Doctors for Madagascar organises regular aid missions with volunteer doctors and medical staff from Europe. These volunteers treat patients directly and also provide training for local staff.
Southern Madagascar urgently needs qualified medical personnel. Our project “Skills to Save Lives” provides medical training for doctors, nurses and technical staff in one of the poorest areas of the country.
Pregnant women with severe labour complications often only reach a clinic after traveling for hours on an oxcart – with serious consequences for them and their child. Most have no access to pre-natal care. Doctors for Madagascar is working to improve care for pregnant women and newborns.
In Madagascar, patients are generally fed and cared for by their families. So that food shortages don’t get in the way of treatment, Doctors for Madagascar covers the subsistence costs of all in-patients in our partner hospitals.

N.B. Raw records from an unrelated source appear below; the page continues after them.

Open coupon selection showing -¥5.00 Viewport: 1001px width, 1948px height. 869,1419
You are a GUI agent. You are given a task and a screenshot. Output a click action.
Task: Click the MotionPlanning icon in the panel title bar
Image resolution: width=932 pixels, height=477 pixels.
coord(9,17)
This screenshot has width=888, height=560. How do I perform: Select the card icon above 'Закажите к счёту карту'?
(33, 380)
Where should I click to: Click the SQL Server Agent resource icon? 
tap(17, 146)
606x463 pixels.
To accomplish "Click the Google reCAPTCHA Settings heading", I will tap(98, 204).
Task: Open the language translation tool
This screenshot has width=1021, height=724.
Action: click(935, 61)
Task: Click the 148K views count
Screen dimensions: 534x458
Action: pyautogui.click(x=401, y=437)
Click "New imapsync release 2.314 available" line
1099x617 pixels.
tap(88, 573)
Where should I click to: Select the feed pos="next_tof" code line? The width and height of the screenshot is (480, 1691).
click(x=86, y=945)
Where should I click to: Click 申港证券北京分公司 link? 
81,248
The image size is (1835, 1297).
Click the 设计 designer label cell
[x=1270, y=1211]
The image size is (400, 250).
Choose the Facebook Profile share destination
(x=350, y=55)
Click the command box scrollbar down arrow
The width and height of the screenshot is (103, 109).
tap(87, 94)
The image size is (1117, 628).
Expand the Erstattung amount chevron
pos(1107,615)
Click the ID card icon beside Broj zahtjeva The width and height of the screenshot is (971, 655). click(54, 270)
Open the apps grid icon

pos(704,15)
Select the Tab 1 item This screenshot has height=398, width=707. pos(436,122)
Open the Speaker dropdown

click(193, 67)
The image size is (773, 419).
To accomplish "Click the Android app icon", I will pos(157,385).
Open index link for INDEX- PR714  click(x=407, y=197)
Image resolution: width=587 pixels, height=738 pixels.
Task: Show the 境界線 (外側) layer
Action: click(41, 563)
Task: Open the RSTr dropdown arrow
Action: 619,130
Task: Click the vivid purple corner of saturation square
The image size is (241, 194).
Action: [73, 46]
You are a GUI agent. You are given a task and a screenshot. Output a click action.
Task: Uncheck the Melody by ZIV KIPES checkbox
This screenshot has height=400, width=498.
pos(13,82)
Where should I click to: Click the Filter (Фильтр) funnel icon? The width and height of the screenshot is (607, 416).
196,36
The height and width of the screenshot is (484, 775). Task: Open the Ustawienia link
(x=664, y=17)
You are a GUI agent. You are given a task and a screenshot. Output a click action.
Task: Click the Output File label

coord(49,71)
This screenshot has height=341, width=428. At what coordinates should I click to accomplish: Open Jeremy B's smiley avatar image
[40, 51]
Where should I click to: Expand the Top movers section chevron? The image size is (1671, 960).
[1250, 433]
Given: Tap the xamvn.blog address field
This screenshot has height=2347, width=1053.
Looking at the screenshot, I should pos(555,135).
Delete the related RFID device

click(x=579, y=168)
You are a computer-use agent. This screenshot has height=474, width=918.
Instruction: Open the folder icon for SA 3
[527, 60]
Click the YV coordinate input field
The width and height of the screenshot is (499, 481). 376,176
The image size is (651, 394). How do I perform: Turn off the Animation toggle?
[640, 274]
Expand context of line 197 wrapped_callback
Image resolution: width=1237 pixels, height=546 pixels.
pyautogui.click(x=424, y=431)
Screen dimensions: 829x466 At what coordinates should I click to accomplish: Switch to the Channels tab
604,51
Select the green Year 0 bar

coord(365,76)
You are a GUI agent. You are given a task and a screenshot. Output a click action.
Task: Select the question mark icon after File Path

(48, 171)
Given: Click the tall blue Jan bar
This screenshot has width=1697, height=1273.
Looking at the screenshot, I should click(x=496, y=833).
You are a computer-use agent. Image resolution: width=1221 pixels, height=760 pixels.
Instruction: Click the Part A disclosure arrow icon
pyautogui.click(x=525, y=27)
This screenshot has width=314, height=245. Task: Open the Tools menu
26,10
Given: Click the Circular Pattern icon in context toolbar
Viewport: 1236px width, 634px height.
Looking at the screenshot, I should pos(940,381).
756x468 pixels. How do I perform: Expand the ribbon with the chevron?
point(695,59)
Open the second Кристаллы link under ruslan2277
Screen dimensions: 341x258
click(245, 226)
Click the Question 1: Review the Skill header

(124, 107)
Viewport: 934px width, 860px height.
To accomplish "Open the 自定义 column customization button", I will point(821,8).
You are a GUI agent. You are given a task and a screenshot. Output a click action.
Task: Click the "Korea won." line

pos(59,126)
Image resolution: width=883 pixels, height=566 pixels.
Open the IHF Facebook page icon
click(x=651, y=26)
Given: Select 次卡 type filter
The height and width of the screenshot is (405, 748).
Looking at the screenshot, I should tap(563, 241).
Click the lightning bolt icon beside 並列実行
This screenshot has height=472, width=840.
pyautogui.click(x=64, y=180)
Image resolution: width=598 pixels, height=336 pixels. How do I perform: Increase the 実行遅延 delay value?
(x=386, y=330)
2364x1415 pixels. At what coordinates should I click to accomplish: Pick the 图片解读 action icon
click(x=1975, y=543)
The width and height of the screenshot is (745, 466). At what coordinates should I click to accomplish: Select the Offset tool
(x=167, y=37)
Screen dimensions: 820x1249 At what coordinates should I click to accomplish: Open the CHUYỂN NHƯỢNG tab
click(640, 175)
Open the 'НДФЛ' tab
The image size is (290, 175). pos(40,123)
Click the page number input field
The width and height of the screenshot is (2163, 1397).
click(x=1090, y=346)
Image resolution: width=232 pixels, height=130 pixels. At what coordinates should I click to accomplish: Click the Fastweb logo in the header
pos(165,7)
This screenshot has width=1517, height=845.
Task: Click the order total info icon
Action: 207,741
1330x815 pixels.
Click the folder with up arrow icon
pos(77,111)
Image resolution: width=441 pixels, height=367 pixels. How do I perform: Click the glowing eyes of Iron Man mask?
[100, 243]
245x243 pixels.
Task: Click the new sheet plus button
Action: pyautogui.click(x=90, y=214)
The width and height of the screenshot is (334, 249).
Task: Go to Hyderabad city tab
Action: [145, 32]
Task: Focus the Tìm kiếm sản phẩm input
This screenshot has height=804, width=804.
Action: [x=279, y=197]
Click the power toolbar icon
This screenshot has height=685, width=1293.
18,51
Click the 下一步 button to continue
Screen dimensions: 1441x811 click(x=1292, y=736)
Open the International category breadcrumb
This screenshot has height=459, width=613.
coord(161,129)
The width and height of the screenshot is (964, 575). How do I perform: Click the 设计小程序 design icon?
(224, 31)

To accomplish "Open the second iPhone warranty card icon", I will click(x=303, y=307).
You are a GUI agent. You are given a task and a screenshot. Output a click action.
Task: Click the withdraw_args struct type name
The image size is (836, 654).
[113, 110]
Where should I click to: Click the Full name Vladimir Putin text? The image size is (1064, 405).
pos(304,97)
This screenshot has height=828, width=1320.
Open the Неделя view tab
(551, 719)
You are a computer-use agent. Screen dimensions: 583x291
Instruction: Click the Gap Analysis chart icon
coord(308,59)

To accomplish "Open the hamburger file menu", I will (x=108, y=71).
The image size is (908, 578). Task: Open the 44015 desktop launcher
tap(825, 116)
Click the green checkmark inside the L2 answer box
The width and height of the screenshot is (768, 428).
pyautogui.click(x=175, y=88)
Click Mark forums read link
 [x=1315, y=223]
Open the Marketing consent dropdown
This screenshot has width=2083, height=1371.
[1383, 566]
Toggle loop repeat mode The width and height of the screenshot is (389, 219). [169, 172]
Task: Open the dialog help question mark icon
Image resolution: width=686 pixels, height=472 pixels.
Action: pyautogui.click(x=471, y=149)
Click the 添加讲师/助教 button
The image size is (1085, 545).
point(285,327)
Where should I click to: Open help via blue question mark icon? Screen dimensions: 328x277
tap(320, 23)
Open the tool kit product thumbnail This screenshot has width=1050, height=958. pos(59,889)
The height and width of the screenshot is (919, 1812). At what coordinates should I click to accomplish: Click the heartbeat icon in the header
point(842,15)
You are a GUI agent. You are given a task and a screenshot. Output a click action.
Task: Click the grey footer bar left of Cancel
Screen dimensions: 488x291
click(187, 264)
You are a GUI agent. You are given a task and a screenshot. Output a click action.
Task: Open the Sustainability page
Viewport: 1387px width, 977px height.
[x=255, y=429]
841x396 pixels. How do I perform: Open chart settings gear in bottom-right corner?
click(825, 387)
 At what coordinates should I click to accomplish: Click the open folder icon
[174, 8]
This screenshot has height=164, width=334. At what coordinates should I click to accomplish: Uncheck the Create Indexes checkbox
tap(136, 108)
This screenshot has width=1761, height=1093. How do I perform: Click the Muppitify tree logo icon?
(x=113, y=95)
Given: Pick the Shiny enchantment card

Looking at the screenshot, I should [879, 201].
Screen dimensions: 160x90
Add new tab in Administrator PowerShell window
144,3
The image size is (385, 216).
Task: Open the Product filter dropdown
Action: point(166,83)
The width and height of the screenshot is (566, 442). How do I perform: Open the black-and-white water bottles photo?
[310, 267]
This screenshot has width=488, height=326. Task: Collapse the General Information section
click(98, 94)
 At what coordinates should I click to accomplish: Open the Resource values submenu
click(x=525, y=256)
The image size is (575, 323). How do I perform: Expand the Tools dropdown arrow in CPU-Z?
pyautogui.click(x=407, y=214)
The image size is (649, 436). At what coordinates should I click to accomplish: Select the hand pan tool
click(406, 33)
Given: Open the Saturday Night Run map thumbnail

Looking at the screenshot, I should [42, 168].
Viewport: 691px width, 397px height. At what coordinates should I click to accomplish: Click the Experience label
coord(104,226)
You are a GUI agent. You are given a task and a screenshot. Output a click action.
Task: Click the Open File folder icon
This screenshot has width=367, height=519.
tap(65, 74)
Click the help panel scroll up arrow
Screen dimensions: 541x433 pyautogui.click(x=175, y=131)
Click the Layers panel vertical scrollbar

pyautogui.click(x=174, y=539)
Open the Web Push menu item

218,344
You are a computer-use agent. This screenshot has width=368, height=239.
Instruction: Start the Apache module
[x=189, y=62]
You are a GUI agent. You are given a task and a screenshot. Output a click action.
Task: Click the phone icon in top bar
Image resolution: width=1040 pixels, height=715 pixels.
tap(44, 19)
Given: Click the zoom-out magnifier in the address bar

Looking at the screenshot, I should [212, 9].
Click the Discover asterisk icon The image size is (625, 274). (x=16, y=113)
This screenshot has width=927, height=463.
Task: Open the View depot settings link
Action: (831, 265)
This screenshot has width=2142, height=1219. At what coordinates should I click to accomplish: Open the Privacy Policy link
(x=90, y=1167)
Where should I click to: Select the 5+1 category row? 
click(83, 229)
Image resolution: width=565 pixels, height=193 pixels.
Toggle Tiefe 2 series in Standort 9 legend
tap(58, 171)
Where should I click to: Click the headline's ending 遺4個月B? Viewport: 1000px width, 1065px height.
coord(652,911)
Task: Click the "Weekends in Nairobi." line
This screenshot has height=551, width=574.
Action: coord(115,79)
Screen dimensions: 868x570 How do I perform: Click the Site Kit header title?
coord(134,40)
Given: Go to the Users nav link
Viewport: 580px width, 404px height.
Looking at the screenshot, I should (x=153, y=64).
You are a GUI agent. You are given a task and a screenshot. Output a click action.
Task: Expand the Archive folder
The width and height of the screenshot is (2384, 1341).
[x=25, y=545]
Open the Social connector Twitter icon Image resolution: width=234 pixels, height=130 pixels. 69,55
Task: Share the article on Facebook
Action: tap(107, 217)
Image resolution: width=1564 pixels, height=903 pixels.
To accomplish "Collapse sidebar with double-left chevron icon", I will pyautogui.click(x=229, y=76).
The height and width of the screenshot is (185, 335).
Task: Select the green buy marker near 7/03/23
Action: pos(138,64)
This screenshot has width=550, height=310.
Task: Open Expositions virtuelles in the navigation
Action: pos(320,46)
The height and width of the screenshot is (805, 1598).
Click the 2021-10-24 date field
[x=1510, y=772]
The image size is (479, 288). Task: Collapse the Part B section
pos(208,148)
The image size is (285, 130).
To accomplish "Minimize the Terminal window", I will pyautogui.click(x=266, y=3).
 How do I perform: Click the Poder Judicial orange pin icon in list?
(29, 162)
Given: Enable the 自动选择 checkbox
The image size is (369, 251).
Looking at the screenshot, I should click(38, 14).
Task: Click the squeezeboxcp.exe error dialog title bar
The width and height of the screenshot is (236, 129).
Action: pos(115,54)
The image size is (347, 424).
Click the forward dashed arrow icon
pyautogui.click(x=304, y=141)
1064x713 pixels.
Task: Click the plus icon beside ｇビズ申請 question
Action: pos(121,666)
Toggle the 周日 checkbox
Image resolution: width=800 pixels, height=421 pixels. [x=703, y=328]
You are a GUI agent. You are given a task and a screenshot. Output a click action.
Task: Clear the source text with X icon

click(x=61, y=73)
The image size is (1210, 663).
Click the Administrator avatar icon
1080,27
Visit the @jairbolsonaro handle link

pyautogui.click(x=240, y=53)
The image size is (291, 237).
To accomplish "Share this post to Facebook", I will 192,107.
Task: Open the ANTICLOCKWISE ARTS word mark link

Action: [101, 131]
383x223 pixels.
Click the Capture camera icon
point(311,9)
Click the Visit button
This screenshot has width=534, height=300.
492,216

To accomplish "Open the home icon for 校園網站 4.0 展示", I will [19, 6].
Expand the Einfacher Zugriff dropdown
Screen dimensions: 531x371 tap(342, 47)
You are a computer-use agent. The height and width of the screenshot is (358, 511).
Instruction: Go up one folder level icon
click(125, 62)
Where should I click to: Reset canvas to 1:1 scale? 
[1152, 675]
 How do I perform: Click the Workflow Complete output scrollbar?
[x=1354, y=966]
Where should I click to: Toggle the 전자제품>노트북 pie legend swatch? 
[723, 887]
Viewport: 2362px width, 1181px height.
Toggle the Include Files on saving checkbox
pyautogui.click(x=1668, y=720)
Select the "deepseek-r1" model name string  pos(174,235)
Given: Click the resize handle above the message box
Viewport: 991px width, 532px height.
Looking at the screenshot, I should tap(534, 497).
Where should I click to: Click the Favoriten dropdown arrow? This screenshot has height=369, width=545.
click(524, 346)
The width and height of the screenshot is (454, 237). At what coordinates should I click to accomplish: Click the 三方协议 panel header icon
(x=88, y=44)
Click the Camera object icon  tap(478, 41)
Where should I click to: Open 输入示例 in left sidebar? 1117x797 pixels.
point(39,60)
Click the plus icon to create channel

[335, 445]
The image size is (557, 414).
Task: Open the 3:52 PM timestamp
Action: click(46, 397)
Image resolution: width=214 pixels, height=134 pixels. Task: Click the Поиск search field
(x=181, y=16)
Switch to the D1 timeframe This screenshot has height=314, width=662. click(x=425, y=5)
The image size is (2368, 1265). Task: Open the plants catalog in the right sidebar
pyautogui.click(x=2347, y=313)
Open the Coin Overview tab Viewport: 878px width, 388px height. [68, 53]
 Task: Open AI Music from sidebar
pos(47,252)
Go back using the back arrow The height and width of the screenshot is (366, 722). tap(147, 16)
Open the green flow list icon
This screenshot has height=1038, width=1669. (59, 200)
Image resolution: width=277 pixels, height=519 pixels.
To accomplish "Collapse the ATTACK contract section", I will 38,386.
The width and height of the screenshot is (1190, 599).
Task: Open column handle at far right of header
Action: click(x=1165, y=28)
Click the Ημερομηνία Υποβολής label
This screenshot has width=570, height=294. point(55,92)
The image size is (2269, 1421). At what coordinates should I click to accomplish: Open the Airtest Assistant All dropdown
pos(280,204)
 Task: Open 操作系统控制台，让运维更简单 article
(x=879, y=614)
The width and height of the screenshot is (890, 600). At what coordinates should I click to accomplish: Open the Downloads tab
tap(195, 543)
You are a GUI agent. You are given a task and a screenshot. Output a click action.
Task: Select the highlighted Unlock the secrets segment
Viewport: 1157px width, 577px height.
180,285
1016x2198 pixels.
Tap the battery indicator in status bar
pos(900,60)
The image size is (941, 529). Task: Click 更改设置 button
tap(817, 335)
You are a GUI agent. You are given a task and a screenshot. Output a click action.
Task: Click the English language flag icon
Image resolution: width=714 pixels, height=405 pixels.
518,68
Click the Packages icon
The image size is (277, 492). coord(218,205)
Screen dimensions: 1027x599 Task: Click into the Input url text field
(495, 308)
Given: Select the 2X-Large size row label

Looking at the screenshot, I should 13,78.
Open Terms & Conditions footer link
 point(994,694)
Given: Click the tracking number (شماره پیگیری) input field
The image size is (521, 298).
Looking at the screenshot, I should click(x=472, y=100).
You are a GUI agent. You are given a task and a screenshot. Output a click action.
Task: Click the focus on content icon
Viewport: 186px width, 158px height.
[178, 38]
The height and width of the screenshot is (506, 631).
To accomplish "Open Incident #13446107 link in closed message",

Many hospital buildings and health centres in Madagascar are in a desperate state, with no money for even the simplest repairs. Doctors for Madagascar supports hospitals and health centres to build and renovate essential facilities.
Kept in good condition, hospital equipment saves lives. But extreme climates, inconsistent electricity and inadequate maintenance in Africa wear out medical equipment much faster than in the UK. We provide not only medical equipment, but also training on maintenance and care.